Researchers are finding that trying to make patients “normal” again or even finding out if a patient has something “abnormal” can lead to harm without changing the course of a disease or a patient’s outcome. Aside from excess radiation or treatment side effects, the often debilitating anxiety that screenings can cause are also harmful, says Sagall.

 “One question every patient should ask before submitting to any test is, ‘How will the results of this test influence the treatment plan?’” Sagall says. “Oftentimes it turns out it won’t.”
 
That dialogue is most successful, though, when consumers understand before they get sick that screening and treatment can cause harm.

(Tara Haelle, "Putting Tests to the Test: Many Medical Procedures Prove Unnecessary—and Risky," Scientific American, March 5 2013)

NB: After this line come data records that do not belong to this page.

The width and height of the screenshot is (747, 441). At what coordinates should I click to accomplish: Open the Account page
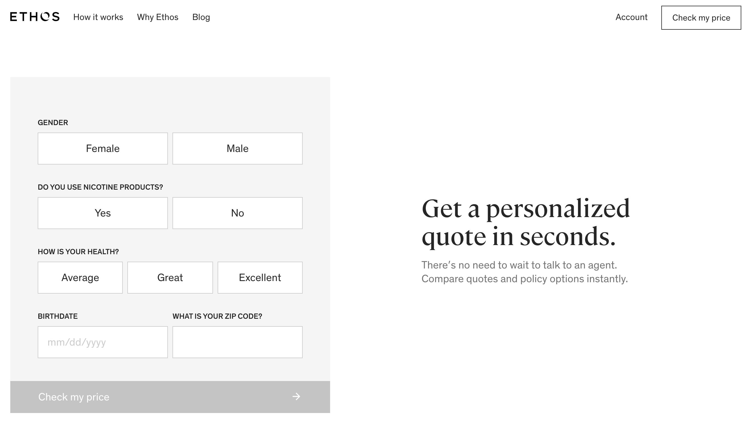tap(631, 17)
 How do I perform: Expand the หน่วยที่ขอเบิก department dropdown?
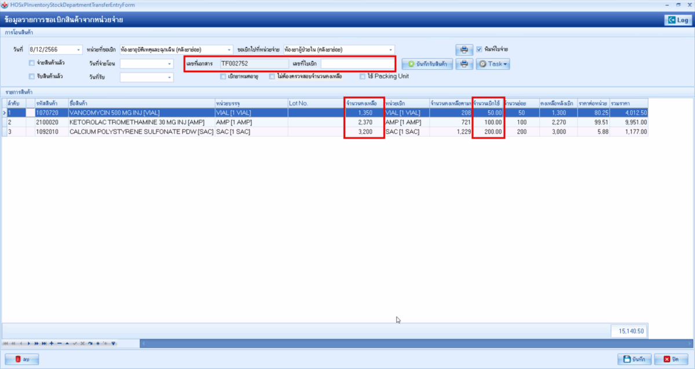(230, 50)
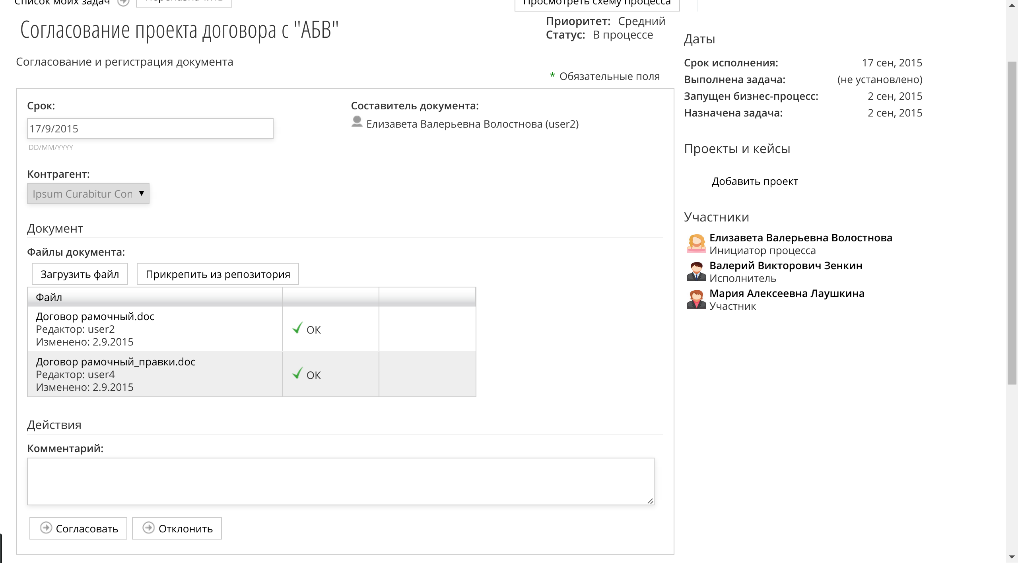Click the Просмотреть схему процесса button
The height and width of the screenshot is (563, 1018).
(x=596, y=3)
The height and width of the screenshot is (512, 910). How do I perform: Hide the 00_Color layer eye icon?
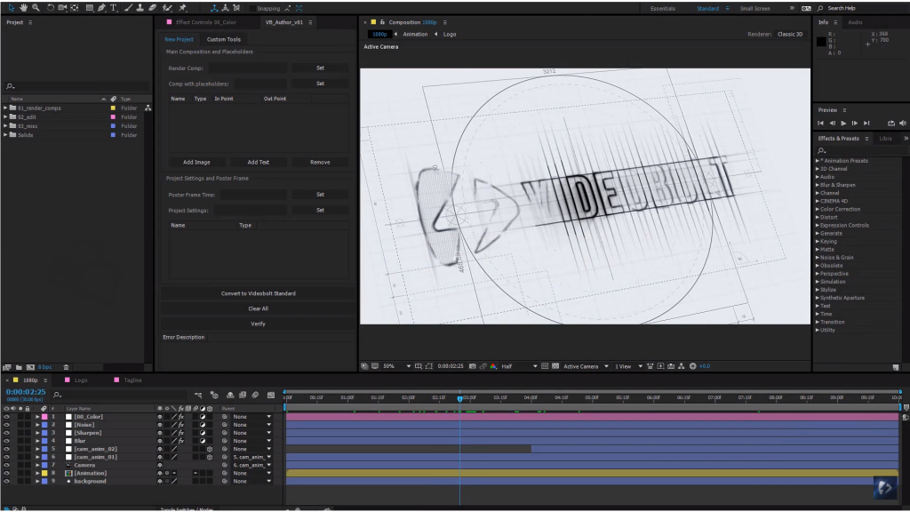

Real reform is unlikely to happen unless doctors' groups, supported by patients' groups interested in better medical care, band together with a common voice. Until then, the next time your doctor wants to order a test, a procedure, a treatment, or a new drug, you should ask why. Odds are that it will be the right decision, but just by asking you may be able to steer clear of actions that have great  downsides.

1 comment:

carla said...

Great article! As a nurse, we were encouraged to measure a patient's pain by asking them to rate it on a scale of 1-10. "1" being very mid and "10" being severe (new surgery). I've seen 2 vicodin given for pain rated a "2". As for for over testing, it is really rampant in critical care areas. Even when tests come back negative, referrals are given. My daughter had a CT last year for chronic headaches. I really didn't see the need since they presented as sinus, but since she had a severe head injury from a fall three years ago agreed to it. CT came back negative, skull fractures eere completely healed, and no abnormalities were seen. They referred her to a Neurologist, they didn't even ask. I made her cancel the appt! I had her start taking allegra daily, psuedofed (fake kind, since you have to sign your life away for the real stuff) and tylenol when she got a headache. Guess what? It worked! Go figure. If I didn't have a medical background, I would have followed thru with the neuro consult, then whatever tests that doc ordered, then trying different drugs till something got rid of the headaches. It's crazy.
My little grandaughter had to go to the doc last night. She's been sick since she got her flu shot a month ago (I don't believe in flu shots). Jeremy didn't want her to have it, butthe doc convinced Ty it was the thing to do. She's been to the doc twice since getting the shot. Jeremy had to take the vaccines (and, many others) in the military, and they always made him sick.
Every med has a side effect. Every side effect has another side effect. It's a vicious cycle. I know that some meds are necessary, and have an adjustment period. People need to start listening to their body and not to the TV.